→ Problem to solve
Only the lines from the one containing "Viewport: 1024px width, 576px height." to the end of the records belong in the output; print them exactly.

Source records:
= Beginning of Section =

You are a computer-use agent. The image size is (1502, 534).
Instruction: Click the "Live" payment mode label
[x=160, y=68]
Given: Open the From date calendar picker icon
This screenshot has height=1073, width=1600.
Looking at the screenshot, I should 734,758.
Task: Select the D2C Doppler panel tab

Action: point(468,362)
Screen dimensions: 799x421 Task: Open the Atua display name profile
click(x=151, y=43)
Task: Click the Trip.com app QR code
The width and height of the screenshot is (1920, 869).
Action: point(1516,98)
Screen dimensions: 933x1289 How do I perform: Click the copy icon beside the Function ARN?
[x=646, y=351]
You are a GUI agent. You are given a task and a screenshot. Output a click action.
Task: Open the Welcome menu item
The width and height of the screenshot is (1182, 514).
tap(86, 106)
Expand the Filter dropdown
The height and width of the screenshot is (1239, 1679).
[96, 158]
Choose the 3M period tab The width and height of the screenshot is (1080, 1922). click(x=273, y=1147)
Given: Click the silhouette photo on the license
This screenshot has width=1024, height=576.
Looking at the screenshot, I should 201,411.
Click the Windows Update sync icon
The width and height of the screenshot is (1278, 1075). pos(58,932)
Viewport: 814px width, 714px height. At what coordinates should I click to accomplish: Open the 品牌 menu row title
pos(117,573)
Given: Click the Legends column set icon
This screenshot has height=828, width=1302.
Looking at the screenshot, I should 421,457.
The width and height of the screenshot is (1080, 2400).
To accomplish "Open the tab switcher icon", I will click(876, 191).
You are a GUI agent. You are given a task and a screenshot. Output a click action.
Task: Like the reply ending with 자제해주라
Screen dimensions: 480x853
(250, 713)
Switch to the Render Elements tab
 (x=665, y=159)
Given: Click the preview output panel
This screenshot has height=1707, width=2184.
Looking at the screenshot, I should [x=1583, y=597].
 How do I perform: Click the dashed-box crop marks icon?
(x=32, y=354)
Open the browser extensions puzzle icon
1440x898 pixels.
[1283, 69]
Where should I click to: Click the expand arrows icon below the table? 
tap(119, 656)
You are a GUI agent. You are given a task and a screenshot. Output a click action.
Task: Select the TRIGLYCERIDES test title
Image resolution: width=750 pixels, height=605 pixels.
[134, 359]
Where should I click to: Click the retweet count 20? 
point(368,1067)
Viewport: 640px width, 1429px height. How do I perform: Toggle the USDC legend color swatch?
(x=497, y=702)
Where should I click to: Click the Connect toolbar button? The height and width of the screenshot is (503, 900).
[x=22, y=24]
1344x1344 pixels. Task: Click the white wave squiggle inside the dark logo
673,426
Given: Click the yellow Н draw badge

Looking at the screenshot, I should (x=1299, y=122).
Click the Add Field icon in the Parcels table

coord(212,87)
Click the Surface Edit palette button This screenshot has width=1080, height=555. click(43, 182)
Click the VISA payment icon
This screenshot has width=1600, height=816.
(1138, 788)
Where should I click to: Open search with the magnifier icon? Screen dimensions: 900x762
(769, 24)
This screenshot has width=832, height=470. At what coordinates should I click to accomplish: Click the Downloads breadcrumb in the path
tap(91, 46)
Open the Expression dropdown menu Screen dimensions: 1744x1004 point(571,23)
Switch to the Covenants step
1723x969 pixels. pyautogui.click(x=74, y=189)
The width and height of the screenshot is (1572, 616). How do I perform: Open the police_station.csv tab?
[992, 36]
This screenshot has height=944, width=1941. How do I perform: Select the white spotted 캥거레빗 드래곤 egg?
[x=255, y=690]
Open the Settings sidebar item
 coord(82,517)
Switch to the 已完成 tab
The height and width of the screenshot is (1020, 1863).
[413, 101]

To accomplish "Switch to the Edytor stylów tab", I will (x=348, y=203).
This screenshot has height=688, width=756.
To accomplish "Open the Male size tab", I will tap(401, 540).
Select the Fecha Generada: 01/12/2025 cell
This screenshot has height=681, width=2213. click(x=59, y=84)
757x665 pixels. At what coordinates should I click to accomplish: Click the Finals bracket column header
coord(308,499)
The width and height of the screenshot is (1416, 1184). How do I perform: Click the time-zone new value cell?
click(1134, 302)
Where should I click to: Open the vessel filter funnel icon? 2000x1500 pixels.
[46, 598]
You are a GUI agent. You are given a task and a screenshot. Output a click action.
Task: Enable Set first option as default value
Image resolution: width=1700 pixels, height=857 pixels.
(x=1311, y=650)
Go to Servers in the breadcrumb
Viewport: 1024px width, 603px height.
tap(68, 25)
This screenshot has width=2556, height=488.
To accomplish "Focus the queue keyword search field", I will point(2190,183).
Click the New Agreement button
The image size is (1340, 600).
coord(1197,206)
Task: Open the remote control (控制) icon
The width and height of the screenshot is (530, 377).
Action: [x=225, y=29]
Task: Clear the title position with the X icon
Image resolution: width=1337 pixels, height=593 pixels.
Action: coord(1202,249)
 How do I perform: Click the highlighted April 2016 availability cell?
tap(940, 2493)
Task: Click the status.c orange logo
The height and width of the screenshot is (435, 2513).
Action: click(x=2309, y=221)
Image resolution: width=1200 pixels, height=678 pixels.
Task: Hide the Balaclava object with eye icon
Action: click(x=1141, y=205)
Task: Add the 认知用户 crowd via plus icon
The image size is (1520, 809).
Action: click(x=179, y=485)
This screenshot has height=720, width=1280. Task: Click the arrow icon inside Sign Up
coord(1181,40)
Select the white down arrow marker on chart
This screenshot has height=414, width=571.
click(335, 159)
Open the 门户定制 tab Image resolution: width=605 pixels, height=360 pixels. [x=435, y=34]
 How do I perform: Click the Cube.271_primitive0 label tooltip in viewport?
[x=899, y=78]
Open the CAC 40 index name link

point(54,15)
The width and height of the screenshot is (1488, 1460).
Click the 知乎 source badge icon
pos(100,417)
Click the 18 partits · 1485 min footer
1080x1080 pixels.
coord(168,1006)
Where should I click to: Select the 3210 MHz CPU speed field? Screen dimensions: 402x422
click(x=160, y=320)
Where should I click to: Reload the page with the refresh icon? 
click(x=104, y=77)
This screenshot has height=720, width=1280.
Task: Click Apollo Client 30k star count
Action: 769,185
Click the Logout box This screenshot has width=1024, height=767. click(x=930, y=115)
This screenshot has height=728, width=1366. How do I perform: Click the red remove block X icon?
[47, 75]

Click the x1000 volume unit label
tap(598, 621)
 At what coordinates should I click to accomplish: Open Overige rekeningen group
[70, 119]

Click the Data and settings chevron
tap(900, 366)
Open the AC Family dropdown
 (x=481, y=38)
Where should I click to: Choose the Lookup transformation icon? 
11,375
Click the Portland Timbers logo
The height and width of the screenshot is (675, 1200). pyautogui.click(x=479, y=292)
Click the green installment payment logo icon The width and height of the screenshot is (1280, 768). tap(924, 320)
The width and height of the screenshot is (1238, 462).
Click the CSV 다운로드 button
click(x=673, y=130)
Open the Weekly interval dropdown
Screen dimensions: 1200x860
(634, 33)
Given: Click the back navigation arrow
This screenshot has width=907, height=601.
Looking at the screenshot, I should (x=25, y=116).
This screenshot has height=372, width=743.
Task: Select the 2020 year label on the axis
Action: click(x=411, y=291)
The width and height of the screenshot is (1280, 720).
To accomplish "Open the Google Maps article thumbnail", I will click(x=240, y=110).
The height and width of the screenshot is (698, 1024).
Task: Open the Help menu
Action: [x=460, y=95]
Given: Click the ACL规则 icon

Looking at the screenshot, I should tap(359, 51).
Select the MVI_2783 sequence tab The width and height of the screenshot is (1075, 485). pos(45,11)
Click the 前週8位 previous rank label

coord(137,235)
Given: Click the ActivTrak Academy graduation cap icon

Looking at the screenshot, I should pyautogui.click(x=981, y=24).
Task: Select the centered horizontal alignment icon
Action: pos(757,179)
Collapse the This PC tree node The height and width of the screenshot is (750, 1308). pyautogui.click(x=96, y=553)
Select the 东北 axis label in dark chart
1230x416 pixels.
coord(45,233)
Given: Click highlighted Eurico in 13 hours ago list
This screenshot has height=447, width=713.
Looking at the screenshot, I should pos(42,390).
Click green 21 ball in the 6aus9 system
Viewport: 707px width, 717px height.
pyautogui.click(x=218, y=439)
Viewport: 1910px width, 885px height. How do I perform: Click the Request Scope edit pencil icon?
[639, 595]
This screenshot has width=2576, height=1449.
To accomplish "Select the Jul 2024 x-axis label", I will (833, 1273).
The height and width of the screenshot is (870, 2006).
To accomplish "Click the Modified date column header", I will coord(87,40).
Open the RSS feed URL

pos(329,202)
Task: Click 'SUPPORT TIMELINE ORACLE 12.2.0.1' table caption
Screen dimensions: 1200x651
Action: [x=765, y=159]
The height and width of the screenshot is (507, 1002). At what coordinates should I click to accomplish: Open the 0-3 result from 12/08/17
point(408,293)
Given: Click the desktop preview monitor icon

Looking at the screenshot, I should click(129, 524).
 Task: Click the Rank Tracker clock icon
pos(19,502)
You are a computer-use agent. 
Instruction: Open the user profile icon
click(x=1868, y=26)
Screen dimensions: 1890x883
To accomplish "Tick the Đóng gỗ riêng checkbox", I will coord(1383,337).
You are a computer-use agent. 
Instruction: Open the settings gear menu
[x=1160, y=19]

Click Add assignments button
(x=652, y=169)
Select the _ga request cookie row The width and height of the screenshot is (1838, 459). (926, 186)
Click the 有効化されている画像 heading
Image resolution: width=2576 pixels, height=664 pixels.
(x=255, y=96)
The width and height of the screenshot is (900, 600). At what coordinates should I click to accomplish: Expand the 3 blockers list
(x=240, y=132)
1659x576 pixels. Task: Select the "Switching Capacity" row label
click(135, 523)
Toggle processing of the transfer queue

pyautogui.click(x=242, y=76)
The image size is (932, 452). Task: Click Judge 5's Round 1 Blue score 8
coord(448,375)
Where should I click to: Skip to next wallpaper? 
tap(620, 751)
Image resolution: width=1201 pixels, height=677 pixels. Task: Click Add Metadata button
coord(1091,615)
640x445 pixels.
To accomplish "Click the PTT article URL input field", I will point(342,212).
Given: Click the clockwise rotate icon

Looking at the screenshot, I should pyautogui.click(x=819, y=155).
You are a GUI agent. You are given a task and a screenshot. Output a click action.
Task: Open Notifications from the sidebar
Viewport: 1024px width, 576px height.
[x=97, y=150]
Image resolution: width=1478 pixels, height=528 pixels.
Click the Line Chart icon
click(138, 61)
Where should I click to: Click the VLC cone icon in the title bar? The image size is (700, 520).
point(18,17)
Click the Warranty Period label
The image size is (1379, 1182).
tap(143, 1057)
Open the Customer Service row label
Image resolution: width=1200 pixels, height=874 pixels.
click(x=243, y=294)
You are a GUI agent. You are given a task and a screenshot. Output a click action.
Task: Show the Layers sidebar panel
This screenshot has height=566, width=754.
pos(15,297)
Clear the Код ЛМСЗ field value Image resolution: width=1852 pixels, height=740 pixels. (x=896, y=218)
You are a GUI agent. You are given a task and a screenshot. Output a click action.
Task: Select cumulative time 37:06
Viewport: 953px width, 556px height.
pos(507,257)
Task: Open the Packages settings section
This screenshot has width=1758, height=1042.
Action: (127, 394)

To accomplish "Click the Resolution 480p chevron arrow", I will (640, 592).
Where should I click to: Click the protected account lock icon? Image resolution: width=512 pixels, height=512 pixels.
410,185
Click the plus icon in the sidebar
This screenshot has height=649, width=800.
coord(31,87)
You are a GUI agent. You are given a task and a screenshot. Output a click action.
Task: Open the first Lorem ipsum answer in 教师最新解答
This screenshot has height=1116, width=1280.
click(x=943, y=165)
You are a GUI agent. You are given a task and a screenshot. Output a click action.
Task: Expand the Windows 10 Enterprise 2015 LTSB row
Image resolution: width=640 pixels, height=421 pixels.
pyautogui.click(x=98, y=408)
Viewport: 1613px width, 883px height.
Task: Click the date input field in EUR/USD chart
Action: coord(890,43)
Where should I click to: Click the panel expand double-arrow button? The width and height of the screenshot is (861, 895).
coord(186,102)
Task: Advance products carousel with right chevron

= End of Section =

→ Task output
Viewport: 1024px width, 576px height.
[x=97, y=150]
Image resolution: width=1478 pixels, height=528 pixels.
Click the Line Chart icon
click(138, 61)
Where should I click to: Click the VLC cone icon in the title bar? The image size is (700, 520).
point(18,17)
Click the Warranty Period label
The image size is (1379, 1182).
tap(143, 1057)
Open the Customer Service row label
Image resolution: width=1200 pixels, height=874 pixels.
click(x=243, y=294)
You are a GUI agent. You are given a task and a screenshot. Output a click action.
Task: Show the Layers sidebar panel
This screenshot has height=566, width=754.
pos(15,297)
Clear the Код ЛМСЗ field value Image resolution: width=1852 pixels, height=740 pixels. (x=896, y=218)
You are a GUI agent. You are given a task and a screenshot. Output a click action.
Task: Select cumulative time 37:06
Viewport: 953px width, 556px height.
pos(507,257)
Task: Open the Packages settings section
This screenshot has width=1758, height=1042.
Action: (127, 394)

To accomplish "Click the Resolution 480p chevron arrow", I will (640, 592).
Where should I click to: Click the protected account lock icon? Image resolution: width=512 pixels, height=512 pixels.
410,185
Click the plus icon in the sidebar
This screenshot has height=649, width=800.
coord(31,87)
You are a GUI agent. You are given a task and a screenshot. Output a click action.
Task: Open the first Lorem ipsum answer in 教师最新解答
This screenshot has height=1116, width=1280.
click(x=943, y=165)
You are a GUI agent. You are given a task and a screenshot. Output a click action.
Task: Expand the Windows 10 Enterprise 2015 LTSB row
Image resolution: width=640 pixels, height=421 pixels.
pyautogui.click(x=98, y=408)
Viewport: 1613px width, 883px height.
Task: Click the date input field in EUR/USD chart
Action: coord(890,43)
Where should I click to: Click the panel expand double-arrow button? The width and height of the screenshot is (861, 895).
coord(186,102)
Task: Advance products carousel with right chevron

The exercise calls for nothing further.